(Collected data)

☆ ☆ ☆

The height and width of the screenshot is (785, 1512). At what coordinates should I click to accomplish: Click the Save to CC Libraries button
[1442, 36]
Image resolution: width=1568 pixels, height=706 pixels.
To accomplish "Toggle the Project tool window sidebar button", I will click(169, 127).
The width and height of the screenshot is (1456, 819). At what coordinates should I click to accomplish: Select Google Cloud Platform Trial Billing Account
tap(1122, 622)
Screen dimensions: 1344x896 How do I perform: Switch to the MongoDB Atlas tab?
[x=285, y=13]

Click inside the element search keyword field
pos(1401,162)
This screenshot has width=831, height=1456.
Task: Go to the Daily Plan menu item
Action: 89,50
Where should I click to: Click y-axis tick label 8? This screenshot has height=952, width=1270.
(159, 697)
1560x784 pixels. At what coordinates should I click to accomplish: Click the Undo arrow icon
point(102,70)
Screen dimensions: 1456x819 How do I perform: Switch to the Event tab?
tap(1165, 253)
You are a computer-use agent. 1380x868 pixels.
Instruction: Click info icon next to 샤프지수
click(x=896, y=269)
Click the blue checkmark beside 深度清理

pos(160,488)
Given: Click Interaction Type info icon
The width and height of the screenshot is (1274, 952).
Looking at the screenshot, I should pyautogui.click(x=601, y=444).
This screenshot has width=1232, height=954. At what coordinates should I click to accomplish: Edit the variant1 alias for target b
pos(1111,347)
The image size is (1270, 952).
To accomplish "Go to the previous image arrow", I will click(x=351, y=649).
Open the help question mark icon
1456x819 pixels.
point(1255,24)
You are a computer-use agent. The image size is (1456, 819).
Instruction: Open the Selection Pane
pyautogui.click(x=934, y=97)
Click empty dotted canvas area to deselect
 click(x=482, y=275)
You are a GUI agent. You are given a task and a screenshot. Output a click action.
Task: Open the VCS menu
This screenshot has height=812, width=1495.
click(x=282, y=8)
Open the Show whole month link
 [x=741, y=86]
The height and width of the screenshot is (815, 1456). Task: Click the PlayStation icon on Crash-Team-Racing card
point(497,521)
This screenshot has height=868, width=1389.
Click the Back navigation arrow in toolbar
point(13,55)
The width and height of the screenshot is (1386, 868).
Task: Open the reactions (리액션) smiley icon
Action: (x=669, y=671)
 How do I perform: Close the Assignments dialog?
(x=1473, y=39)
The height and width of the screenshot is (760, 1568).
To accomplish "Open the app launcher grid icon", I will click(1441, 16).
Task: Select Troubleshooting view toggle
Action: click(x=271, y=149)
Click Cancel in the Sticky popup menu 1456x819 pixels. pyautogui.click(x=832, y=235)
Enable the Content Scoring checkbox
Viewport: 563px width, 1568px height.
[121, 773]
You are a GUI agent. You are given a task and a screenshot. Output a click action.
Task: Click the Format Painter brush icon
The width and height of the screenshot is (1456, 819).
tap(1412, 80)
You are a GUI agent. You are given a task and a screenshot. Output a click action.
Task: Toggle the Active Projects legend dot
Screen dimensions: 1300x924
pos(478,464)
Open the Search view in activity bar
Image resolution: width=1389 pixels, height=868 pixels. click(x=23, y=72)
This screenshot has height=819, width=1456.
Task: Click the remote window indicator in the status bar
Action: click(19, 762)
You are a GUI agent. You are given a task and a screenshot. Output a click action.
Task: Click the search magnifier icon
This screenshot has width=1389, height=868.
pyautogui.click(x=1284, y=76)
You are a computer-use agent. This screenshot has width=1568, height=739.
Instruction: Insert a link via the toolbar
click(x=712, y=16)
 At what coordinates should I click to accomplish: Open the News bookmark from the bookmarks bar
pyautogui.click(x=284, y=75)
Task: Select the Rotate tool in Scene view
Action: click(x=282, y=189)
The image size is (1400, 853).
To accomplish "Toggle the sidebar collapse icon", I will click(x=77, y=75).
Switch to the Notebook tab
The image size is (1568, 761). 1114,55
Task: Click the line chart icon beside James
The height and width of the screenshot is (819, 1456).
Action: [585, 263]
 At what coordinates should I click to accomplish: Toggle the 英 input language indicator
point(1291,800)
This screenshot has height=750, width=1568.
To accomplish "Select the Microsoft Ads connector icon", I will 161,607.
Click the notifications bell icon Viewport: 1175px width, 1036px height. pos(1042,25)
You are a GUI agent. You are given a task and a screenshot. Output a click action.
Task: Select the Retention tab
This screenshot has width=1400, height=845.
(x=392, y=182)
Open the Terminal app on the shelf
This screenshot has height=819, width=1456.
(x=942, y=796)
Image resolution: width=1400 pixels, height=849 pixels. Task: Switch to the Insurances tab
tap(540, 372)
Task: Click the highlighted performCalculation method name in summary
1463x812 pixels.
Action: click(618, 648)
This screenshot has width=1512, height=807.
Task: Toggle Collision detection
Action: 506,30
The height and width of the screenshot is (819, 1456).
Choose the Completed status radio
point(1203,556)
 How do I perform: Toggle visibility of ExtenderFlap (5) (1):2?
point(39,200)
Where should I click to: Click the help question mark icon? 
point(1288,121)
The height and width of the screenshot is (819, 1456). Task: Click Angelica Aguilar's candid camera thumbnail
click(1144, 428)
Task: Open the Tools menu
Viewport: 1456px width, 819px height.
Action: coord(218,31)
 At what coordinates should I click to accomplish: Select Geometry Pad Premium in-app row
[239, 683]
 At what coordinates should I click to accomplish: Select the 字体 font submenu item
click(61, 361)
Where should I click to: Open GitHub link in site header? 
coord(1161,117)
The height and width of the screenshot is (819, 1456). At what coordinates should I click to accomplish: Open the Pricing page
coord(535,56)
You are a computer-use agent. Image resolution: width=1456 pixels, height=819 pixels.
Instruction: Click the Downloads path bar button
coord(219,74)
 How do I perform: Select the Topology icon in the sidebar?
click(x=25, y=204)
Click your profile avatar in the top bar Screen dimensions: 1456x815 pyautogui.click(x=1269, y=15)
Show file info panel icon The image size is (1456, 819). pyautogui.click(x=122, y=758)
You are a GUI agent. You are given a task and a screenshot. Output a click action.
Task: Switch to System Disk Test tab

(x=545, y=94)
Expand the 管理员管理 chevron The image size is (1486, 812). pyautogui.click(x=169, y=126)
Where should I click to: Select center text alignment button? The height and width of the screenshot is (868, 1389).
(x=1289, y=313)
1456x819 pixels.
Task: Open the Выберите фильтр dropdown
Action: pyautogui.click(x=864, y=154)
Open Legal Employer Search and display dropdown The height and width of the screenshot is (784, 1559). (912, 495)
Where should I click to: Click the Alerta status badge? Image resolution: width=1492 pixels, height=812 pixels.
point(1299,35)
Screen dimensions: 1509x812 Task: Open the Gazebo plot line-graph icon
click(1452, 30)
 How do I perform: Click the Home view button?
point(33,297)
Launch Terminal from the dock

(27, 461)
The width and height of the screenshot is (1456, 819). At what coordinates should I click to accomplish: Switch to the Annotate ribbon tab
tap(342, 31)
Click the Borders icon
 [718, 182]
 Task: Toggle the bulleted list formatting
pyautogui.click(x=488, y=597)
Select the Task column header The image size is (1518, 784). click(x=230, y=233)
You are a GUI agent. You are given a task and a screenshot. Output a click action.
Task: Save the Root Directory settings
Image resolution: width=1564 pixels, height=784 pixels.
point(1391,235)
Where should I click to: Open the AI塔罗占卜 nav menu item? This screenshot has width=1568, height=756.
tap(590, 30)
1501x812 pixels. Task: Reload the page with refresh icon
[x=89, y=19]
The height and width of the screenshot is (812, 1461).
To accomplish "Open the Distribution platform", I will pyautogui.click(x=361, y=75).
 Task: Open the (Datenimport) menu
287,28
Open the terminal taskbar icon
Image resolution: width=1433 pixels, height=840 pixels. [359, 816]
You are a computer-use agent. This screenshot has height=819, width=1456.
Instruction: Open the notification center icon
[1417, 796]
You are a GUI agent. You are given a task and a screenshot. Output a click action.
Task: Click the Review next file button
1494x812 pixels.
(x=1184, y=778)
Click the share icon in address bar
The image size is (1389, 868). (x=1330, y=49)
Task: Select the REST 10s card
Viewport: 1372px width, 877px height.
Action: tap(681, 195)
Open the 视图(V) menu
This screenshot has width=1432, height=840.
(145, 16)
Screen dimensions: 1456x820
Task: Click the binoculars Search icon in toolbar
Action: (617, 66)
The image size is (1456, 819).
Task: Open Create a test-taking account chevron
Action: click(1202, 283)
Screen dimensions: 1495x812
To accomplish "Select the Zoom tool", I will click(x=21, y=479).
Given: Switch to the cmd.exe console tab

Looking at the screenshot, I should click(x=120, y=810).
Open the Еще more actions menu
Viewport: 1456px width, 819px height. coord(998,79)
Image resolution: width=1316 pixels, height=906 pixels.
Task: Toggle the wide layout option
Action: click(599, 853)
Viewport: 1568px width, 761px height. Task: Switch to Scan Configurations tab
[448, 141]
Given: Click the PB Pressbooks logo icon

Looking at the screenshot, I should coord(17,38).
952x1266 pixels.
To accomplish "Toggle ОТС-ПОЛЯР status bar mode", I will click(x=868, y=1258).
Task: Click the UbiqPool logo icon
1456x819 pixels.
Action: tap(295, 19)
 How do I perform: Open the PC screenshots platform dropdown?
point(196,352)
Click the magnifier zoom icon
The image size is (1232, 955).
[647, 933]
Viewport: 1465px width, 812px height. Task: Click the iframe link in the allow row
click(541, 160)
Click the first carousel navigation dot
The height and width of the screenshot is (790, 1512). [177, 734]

☆ ☆ ☆

**What is required:** Nothing but a number should be given: the count of lines above in which the word "magnifier" occurs.

**Output for this exercise:** 2